━━━━━ Supplied entries ━━━━━
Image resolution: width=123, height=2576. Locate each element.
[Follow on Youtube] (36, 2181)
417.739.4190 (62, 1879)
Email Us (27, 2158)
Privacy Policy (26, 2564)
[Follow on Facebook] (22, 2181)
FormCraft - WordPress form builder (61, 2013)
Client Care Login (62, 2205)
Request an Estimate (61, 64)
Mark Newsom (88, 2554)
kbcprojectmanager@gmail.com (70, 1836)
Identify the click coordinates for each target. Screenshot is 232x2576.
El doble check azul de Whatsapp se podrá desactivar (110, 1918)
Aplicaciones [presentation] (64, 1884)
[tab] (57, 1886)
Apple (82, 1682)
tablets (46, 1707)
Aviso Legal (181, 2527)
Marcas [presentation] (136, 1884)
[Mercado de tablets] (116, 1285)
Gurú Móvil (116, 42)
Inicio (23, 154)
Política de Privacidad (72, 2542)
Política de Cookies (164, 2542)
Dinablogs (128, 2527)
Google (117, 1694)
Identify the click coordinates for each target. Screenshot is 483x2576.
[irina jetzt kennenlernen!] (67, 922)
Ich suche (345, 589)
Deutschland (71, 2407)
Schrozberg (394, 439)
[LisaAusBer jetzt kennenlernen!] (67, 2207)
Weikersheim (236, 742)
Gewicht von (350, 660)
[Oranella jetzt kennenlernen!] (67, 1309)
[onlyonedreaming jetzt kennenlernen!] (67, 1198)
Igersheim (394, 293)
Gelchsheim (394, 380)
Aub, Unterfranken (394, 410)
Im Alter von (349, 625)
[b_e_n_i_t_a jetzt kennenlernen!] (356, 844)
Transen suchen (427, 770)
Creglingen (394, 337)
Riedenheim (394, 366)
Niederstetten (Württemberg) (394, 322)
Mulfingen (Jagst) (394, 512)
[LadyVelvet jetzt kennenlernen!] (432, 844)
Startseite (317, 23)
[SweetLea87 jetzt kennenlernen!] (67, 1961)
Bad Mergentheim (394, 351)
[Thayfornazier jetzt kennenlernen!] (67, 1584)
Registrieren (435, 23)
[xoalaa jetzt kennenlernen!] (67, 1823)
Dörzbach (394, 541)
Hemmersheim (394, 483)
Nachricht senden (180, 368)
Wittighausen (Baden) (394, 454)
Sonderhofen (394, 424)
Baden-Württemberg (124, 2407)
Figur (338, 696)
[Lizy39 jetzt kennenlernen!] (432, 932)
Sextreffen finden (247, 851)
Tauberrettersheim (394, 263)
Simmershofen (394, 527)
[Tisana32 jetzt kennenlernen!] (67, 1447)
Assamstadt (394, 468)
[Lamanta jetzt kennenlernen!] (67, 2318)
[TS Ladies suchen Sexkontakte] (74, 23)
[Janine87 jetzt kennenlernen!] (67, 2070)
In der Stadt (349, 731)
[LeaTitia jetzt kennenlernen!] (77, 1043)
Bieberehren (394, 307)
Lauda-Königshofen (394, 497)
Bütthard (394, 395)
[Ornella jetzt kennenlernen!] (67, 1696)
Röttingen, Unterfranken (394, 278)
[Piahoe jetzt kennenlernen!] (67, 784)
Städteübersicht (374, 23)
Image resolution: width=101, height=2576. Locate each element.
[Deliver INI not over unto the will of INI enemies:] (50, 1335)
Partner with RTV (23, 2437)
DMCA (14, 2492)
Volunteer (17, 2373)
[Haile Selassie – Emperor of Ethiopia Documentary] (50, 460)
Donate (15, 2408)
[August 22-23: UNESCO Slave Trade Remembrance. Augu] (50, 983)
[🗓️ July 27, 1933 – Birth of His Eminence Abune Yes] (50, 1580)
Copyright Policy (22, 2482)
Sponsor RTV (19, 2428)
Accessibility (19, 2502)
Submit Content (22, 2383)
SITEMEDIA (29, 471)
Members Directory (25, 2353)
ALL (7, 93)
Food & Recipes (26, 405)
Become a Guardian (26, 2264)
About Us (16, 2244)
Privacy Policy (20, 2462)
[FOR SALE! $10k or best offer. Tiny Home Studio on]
━━━━━
Output all of the data again. Match it exactly.

Answer section:
Image resolution: width=123, height=2576. Locate each element.
[Follow on Youtube] (36, 2181)
417.739.4190 (62, 1879)
Email Us (27, 2158)
Privacy Policy (26, 2564)
[Follow on Facebook] (22, 2181)
FormCraft - WordPress form builder (61, 2013)
Client Care Login (62, 2205)
Request an Estimate (61, 64)
Mark Newsom (88, 2554)
kbcprojectmanager@gmail.com (70, 1836)
Identify the click coordinates for each target. Screenshot is 232x2576.
El doble check azul de Whatsapp se podrá desactivar (110, 1918)
Aplicaciones [presentation] (64, 1884)
[tab] (57, 1886)
Apple (82, 1682)
tablets (46, 1707)
Aviso Legal (181, 2527)
Marcas [presentation] (136, 1884)
[Mercado de tablets] (116, 1285)
Gurú Móvil (116, 42)
Inicio (23, 154)
Política de Privacidad (72, 2542)
Política de Cookies (164, 2542)
Dinablogs (128, 2527)
Google (117, 1694)
Identify the click coordinates for each target. Screenshot is 483x2576.
[irina jetzt kennenlernen!] (67, 922)
Ich suche (345, 589)
Deutschland (71, 2407)
Schrozberg (394, 439)
[LisaAusBer jetzt kennenlernen!] (67, 2207)
Weikersheim (236, 742)
Gewicht von (350, 660)
[Oranella jetzt kennenlernen!] (67, 1309)
[onlyonedreaming jetzt kennenlernen!] (67, 1198)
Igersheim (394, 293)
Gelchsheim (394, 380)
Aub, Unterfranken (394, 410)
Im Alter von (349, 625)
[b_e_n_i_t_a jetzt kennenlernen!] (356, 844)
Transen suchen (427, 770)
Creglingen (394, 337)
Riedenheim (394, 366)
Niederstetten (Württemberg) (394, 322)
Mulfingen (Jagst) (394, 512)
[LadyVelvet jetzt kennenlernen!] (432, 844)
Startseite (317, 23)
[SweetLea87 jetzt kennenlernen!] (67, 1961)
Bad Mergentheim (394, 351)
[Thayfornazier jetzt kennenlernen!] (67, 1584)
Registrieren (435, 23)
[xoalaa jetzt kennenlernen!] (67, 1823)
Dörzbach (394, 541)
Hemmersheim (394, 483)
Nachricht senden (180, 368)
Wittighausen (Baden) (394, 454)
Sonderhofen (394, 424)
Baden-Württemberg (124, 2407)
Figur (338, 696)
[Lizy39 jetzt kennenlernen!] (432, 932)
Sextreffen finden (247, 851)
Tauberrettersheim (394, 263)
Simmershofen (394, 527)
[Tisana32 jetzt kennenlernen!] (67, 1447)
Assamstadt (394, 468)
[Lamanta jetzt kennenlernen!] (67, 2318)
[TS Ladies suchen Sexkontakte] (74, 23)
[Janine87 jetzt kennenlernen!] (67, 2070)
In der Stadt (349, 731)
[LeaTitia jetzt kennenlernen!] (77, 1043)
Bieberehren (394, 307)
Lauda-Königshofen (394, 497)
Bütthard (394, 395)
[Ornella jetzt kennenlernen!] (67, 1696)
Röttingen, Unterfranken (394, 278)
[Piahoe jetzt kennenlernen!] (67, 784)
Städteübersicht (374, 23)
Image resolution: width=101, height=2576. Locate each element.
[Deliver INI not over unto the will of INI enemies:] (50, 1335)
Partner with RTV (23, 2437)
DMCA (14, 2492)
Volunteer (17, 2373)
[Haile Selassie – Emperor of Ethiopia Documentary] (50, 460)
Donate (15, 2408)
[August 22-23: UNESCO Slave Trade Remembrance. Augu] (50, 983)
[🗓️ July 27, 1933 – Birth of His Eminence Abune Yes] (50, 1580)
Copyright Policy (22, 2482)
Sponsor RTV (19, 2428)
Accessibility (19, 2502)
Submit Content (22, 2383)
SITEMEDIA (29, 471)
Members Directory (25, 2353)
ALL (7, 93)
Food & Recipes (26, 405)
Become a Guardian (26, 2264)
About Us (16, 2244)
Privacy Policy (20, 2462)
[FOR SALE! $10k or best offer. Tiny Home Studio on]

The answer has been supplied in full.